People with diabetes are at a higher risk for oral problems because elevated blood glucose contributes to all of these problems. The mouth is the perfect place for bacterial growth due to the temperature and moisture. When you blood glucose is elevated it can promote bacterial growth in the mouth which contributes to tooth decay and gum disease. Everyone with diabetes should receive annual assessment by a dentist and practice good dental hygiene at all times.
A patient’s adult child comes to you with concern that their parent isn’t taking their medications properly or testing as much as recommended. How would you handle this situation?

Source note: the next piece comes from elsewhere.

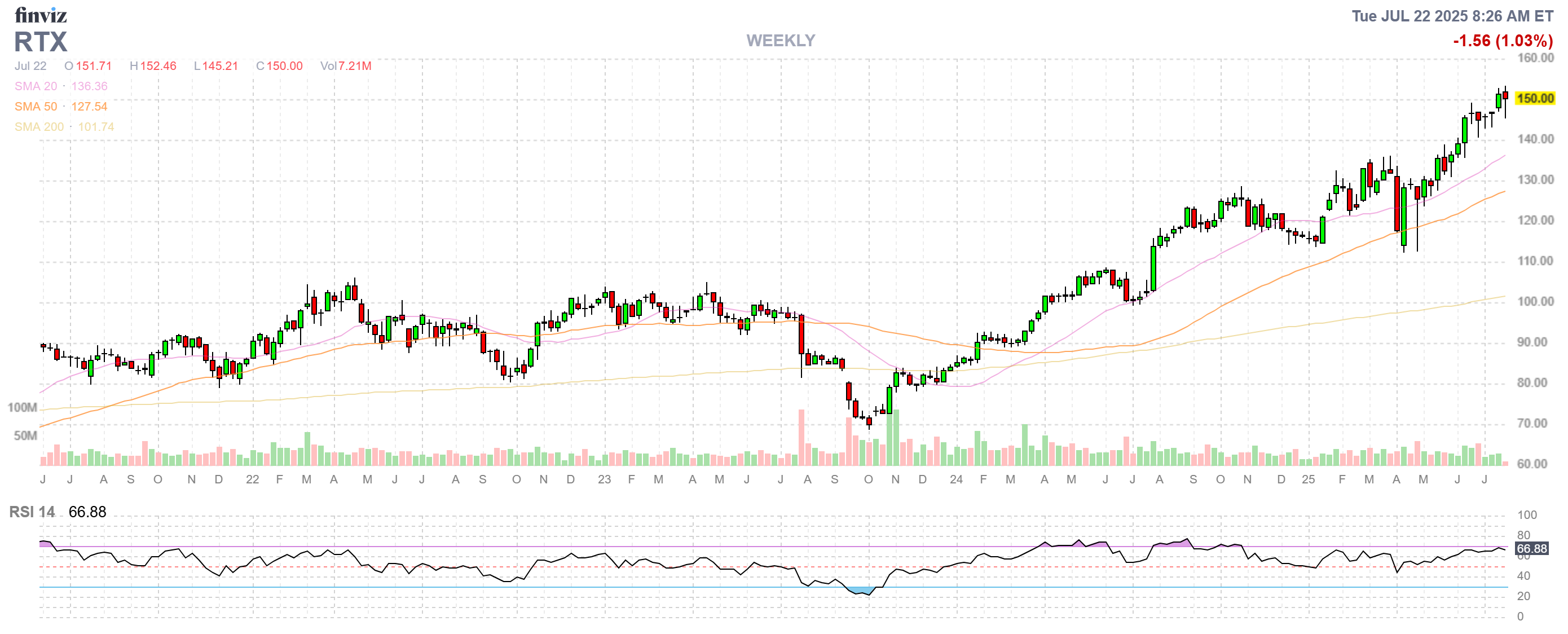Toggle the SMA 50 overlay in the legend
Image resolution: width=1568 pixels, height=634 pixels.
37,107
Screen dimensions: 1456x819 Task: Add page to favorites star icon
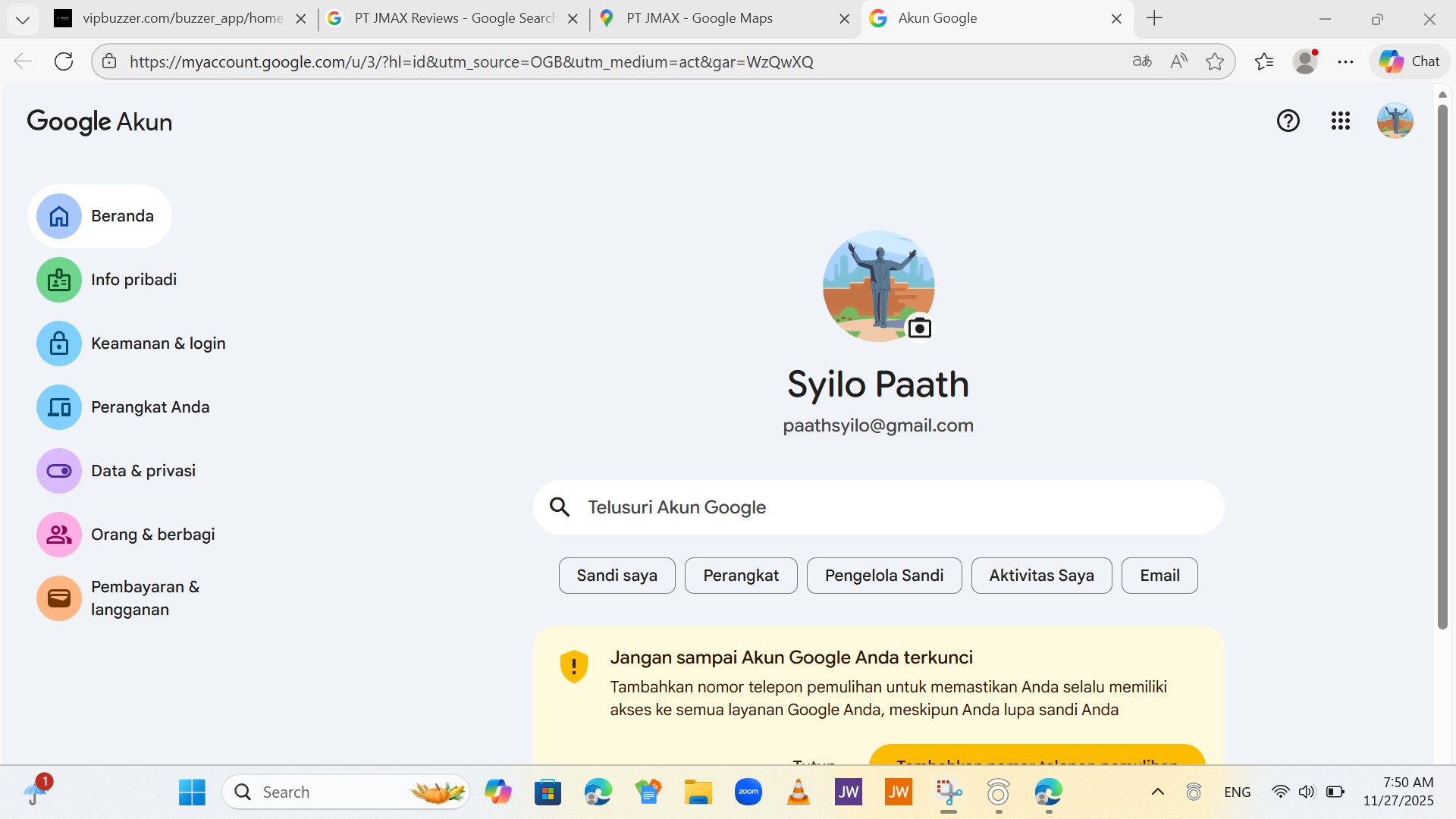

I would thank the person for letting me know this and discuss with them how they they think this problem should be approached. I would recommend a joint session with the patient and adult child and discuss changes that could be made to the patient’s diabetes management plan that would increase more success in taking medications and testing. Perhaps all that is needed is to find ways to remind the patient to take medications properly and test as prescribed.
A patient with type 2 diabetes has asked you how they can avoid being put on an insulin treatment regime. How do you respond?
I tell patient with type 2 diabetes from the beginning that they have a progressive disease and it they live long enough; they will probably need insulin at some point to have good blood glucose control. I point out that living long enough to require insulin is preferable to the alternative of not living. People with type 2 diabetes who require insulin are not failing in their diabetes management, they are taking ownership of it and managing it well so they can live a long, healthy life.